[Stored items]
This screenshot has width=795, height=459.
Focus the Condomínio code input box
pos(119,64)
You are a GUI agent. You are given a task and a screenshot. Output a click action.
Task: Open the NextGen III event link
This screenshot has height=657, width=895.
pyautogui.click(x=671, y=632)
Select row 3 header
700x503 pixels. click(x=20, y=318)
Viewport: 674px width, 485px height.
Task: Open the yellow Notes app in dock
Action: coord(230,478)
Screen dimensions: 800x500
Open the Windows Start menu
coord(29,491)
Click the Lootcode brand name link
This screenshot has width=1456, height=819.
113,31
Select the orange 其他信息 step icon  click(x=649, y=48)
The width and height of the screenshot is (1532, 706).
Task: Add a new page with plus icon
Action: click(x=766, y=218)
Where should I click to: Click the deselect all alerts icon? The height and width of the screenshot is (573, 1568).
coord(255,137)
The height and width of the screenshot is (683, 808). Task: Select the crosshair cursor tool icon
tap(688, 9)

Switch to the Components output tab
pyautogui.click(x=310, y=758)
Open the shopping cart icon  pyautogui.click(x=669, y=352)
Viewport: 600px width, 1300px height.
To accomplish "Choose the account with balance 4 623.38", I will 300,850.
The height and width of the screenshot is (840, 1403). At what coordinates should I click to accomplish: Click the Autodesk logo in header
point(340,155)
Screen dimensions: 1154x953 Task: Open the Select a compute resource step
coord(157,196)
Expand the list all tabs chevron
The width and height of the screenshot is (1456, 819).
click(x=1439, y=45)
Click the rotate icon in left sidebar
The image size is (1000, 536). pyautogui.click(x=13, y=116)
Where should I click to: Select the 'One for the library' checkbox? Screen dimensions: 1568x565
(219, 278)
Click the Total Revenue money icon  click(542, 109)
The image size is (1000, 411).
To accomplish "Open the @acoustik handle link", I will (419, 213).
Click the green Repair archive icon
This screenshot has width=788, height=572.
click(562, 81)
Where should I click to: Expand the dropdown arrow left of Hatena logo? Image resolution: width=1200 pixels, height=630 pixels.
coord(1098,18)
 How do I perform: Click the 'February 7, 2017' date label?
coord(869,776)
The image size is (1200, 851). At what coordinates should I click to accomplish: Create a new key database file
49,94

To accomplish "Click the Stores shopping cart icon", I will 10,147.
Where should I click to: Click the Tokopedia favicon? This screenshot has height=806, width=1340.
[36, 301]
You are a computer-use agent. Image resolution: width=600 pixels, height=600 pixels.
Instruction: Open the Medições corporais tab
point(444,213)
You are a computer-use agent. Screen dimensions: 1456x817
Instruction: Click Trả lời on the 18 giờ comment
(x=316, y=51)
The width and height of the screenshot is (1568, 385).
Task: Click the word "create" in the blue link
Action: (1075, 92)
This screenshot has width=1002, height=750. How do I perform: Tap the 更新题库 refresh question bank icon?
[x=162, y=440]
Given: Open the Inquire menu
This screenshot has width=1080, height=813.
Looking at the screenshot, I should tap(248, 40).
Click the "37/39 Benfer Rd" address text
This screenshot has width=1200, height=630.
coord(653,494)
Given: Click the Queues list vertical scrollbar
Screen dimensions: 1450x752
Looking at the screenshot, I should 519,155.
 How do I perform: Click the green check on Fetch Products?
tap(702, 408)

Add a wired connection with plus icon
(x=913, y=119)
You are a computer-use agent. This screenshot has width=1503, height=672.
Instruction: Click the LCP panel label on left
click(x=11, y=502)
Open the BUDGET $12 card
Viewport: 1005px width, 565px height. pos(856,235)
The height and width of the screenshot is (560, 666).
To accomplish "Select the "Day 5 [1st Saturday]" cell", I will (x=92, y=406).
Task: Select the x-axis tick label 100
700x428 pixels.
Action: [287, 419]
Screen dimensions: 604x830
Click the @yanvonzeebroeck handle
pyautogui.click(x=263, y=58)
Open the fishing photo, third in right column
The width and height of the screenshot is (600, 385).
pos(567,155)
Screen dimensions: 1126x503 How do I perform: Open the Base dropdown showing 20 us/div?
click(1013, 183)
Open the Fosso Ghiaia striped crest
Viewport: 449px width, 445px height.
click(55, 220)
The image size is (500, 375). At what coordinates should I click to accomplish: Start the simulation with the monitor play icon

__TASK ITEM__:
The job here is to write out all the entries again exactly.

__RESPONSE TO THIS EXERCISE__:
This screenshot has width=795, height=459.
Focus the Condomínio code input box
pos(119,64)
You are a GUI agent. You are given a task and a screenshot. Output a click action.
Task: Open the NextGen III event link
This screenshot has height=657, width=895.
pyautogui.click(x=671, y=632)
Select row 3 header
700x503 pixels. click(x=20, y=318)
Viewport: 674px width, 485px height.
Task: Open the yellow Notes app in dock
Action: coord(230,478)
Screen dimensions: 800x500
Open the Windows Start menu
coord(29,491)
Click the Lootcode brand name link
This screenshot has width=1456, height=819.
113,31
Select the orange 其他信息 step icon  click(x=649, y=48)
The width and height of the screenshot is (1532, 706).
Task: Add a new page with plus icon
Action: click(x=766, y=218)
Where should I click to: Click the deselect all alerts icon? The height and width of the screenshot is (573, 1568).
coord(255,137)
The height and width of the screenshot is (683, 808). Task: Select the crosshair cursor tool icon
tap(688, 9)

Switch to the Components output tab
pyautogui.click(x=310, y=758)
Open the shopping cart icon  pyautogui.click(x=669, y=352)
Viewport: 600px width, 1300px height.
To accomplish "Choose the account with balance 4 623.38", I will 300,850.
The height and width of the screenshot is (840, 1403). At what coordinates should I click to accomplish: Click the Autodesk logo in header
point(340,155)
Screen dimensions: 1154x953 Task: Open the Select a compute resource step
coord(157,196)
Expand the list all tabs chevron
The width and height of the screenshot is (1456, 819).
click(x=1439, y=45)
Click the rotate icon in left sidebar
The image size is (1000, 536). pyautogui.click(x=13, y=116)
Where should I click to: Select the 'One for the library' checkbox? Screen dimensions: 1568x565
(219, 278)
Click the Total Revenue money icon  click(542, 109)
The image size is (1000, 411).
To accomplish "Open the @acoustik handle link", I will (419, 213).
Click the green Repair archive icon
This screenshot has width=788, height=572.
click(562, 81)
Where should I click to: Expand the dropdown arrow left of Hatena logo? Image resolution: width=1200 pixels, height=630 pixels.
coord(1098,18)
 How do I perform: Click the 'February 7, 2017' date label?
coord(869,776)
The image size is (1200, 851). At what coordinates should I click to accomplish: Create a new key database file
49,94

To accomplish "Click the Stores shopping cart icon", I will 10,147.
Where should I click to: Click the Tokopedia favicon? This screenshot has height=806, width=1340.
[36, 301]
You are a computer-use agent. Image resolution: width=600 pixels, height=600 pixels.
Instruction: Open the Medições corporais tab
point(444,213)
You are a computer-use agent. Screen dimensions: 1456x817
Instruction: Click Trả lời on the 18 giờ comment
(x=316, y=51)
The width and height of the screenshot is (1568, 385).
Task: Click the word "create" in the blue link
Action: (1075, 92)
This screenshot has width=1002, height=750. How do I perform: Tap the 更新题库 refresh question bank icon?
[x=162, y=440]
Given: Open the Inquire menu
This screenshot has width=1080, height=813.
Looking at the screenshot, I should tap(248, 40).
Click the "37/39 Benfer Rd" address text
This screenshot has width=1200, height=630.
coord(653,494)
Given: Click the Queues list vertical scrollbar
Screen dimensions: 1450x752
Looking at the screenshot, I should 519,155.
 How do I perform: Click the green check on Fetch Products?
tap(702, 408)

Add a wired connection with plus icon
(x=913, y=119)
You are a computer-use agent. This screenshot has width=1503, height=672.
Instruction: Click the LCP panel label on left
click(x=11, y=502)
Open the BUDGET $12 card
Viewport: 1005px width, 565px height. pos(856,235)
The height and width of the screenshot is (560, 666).
To accomplish "Select the "Day 5 [1st Saturday]" cell", I will (x=92, y=406).
Task: Select the x-axis tick label 100
700x428 pixels.
Action: [287, 419]
Screen dimensions: 604x830
Click the @yanvonzeebroeck handle
pyautogui.click(x=263, y=58)
Open the fishing photo, third in right column
The width and height of the screenshot is (600, 385).
pos(567,155)
Screen dimensions: 1126x503 How do I perform: Open the Base dropdown showing 20 us/div?
click(1013, 183)
Open the Fosso Ghiaia striped crest
Viewport: 449px width, 445px height.
click(55, 220)
The image size is (500, 375). At what coordinates should I click to accomplish: Start the simulation with the monitor play icon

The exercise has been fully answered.